**Working data:**
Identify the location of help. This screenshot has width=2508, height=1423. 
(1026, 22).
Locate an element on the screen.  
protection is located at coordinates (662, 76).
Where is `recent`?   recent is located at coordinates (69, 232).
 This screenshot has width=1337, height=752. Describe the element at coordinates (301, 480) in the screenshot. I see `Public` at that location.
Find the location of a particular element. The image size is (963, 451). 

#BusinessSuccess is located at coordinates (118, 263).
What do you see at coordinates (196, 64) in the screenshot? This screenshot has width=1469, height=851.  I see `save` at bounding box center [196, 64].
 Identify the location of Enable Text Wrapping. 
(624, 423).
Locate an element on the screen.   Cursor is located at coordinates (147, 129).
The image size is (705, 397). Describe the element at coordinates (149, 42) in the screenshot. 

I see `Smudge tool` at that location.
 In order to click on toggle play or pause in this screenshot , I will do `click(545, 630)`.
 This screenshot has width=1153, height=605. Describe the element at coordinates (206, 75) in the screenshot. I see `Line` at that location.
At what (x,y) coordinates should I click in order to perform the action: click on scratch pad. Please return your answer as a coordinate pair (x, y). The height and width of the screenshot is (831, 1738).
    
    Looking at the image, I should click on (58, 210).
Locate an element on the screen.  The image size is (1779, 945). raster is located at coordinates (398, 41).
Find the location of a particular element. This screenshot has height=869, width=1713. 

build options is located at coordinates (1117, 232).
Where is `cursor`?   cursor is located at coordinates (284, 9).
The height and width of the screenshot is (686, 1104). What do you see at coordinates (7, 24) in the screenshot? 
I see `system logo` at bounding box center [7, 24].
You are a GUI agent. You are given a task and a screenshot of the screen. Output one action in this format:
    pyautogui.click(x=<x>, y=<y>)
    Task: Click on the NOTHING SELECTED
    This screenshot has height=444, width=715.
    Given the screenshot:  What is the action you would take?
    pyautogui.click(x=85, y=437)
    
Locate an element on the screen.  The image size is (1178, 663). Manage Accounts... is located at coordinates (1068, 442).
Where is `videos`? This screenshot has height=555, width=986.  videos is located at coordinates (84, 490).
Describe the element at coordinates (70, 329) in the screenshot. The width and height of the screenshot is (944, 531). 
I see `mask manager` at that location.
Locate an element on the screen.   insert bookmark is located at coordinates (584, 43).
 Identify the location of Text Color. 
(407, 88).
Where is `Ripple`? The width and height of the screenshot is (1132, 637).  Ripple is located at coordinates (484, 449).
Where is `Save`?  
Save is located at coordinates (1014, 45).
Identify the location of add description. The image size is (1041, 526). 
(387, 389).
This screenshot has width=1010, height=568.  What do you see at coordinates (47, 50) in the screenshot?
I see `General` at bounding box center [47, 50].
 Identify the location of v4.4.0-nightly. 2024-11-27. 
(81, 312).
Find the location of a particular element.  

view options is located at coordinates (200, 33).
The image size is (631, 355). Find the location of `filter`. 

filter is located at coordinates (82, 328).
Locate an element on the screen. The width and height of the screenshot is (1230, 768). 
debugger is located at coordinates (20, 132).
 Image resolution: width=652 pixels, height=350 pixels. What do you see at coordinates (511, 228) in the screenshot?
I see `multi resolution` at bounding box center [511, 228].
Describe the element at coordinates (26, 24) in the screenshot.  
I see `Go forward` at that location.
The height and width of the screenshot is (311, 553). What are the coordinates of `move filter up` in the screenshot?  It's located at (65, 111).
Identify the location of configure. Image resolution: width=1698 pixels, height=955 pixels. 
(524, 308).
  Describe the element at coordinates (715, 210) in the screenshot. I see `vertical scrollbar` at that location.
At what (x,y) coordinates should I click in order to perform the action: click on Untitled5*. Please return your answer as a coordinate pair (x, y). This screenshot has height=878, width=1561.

**Given instruction:**
Pull every entry above out verbatim, reproducing each line unchanged and in its original order.

**Completed exercise:**
Identify the location of help. This screenshot has width=2508, height=1423. 
(1026, 22).
Locate an element on the screen.  
protection is located at coordinates (662, 76).
Where is `recent`?   recent is located at coordinates (69, 232).
 This screenshot has width=1337, height=752. Describe the element at coordinates (301, 480) in the screenshot. I see `Public` at that location.
Find the location of a particular element. The image size is (963, 451). 

#BusinessSuccess is located at coordinates (118, 263).
What do you see at coordinates (196, 64) in the screenshot? This screenshot has width=1469, height=851.  I see `save` at bounding box center [196, 64].
 Identify the location of Enable Text Wrapping. 
(624, 423).
Locate an element on the screen.   Cursor is located at coordinates (147, 129).
The image size is (705, 397). Describe the element at coordinates (149, 42) in the screenshot. 

I see `Smudge tool` at that location.
 In order to click on toggle play or pause in this screenshot , I will do `click(545, 630)`.
 This screenshot has width=1153, height=605. Describe the element at coordinates (206, 75) in the screenshot. I see `Line` at that location.
At what (x,y) coordinates should I click in order to perform the action: click on scratch pad. Please return your answer as a coordinate pair (x, y). The height and width of the screenshot is (831, 1738).
    
    Looking at the image, I should click on (58, 210).
Locate an element on the screen.  The image size is (1779, 945). raster is located at coordinates (398, 41).
Find the location of a particular element. This screenshot has height=869, width=1713. 

build options is located at coordinates (1117, 232).
Where is `cursor`?   cursor is located at coordinates (284, 9).
The height and width of the screenshot is (686, 1104). What do you see at coordinates (7, 24) in the screenshot? 
I see `system logo` at bounding box center [7, 24].
You are a GUI agent. You are given a task and a screenshot of the screen. Output one action in this format:
    pyautogui.click(x=<x>, y=<y>)
    Task: Click on the NOTHING SELECTED
    This screenshot has height=444, width=715.
    Given the screenshot:  What is the action you would take?
    pyautogui.click(x=85, y=437)
    
Locate an element on the screen.  The image size is (1178, 663). Manage Accounts... is located at coordinates (1068, 442).
Where is `videos`? This screenshot has height=555, width=986.  videos is located at coordinates (84, 490).
Describe the element at coordinates (70, 329) in the screenshot. The width and height of the screenshot is (944, 531). 
I see `mask manager` at that location.
Locate an element on the screen.   insert bookmark is located at coordinates (584, 43).
 Identify the location of Text Color. 
(407, 88).
Where is `Ripple`? The width and height of the screenshot is (1132, 637).  Ripple is located at coordinates (484, 449).
Where is `Save`?  
Save is located at coordinates (1014, 45).
Identify the location of add description. The image size is (1041, 526). 
(387, 389).
This screenshot has width=1010, height=568.  What do you see at coordinates (47, 50) in the screenshot?
I see `General` at bounding box center [47, 50].
 Identify the location of v4.4.0-nightly. 2024-11-27. 
(81, 312).
Find the location of a particular element.  

view options is located at coordinates (200, 33).
The image size is (631, 355). Find the location of `filter`. 

filter is located at coordinates (82, 328).
Locate an element on the screen. The width and height of the screenshot is (1230, 768). 
debugger is located at coordinates (20, 132).
 Image resolution: width=652 pixels, height=350 pixels. What do you see at coordinates (511, 228) in the screenshot?
I see `multi resolution` at bounding box center [511, 228].
Describe the element at coordinates (26, 24) in the screenshot.  
I see `Go forward` at that location.
The height and width of the screenshot is (311, 553). What are the coordinates of `move filter up` in the screenshot?  It's located at (65, 111).
Identify the location of configure. Image resolution: width=1698 pixels, height=955 pixels. 
(524, 308).
  Describe the element at coordinates (715, 210) in the screenshot. I see `vertical scrollbar` at that location.
At what (x,y) coordinates should I click in order to perform the action: click on Untitled5*. Please return your answer as a coordinate pair (x, y). This screenshot has height=878, width=1561.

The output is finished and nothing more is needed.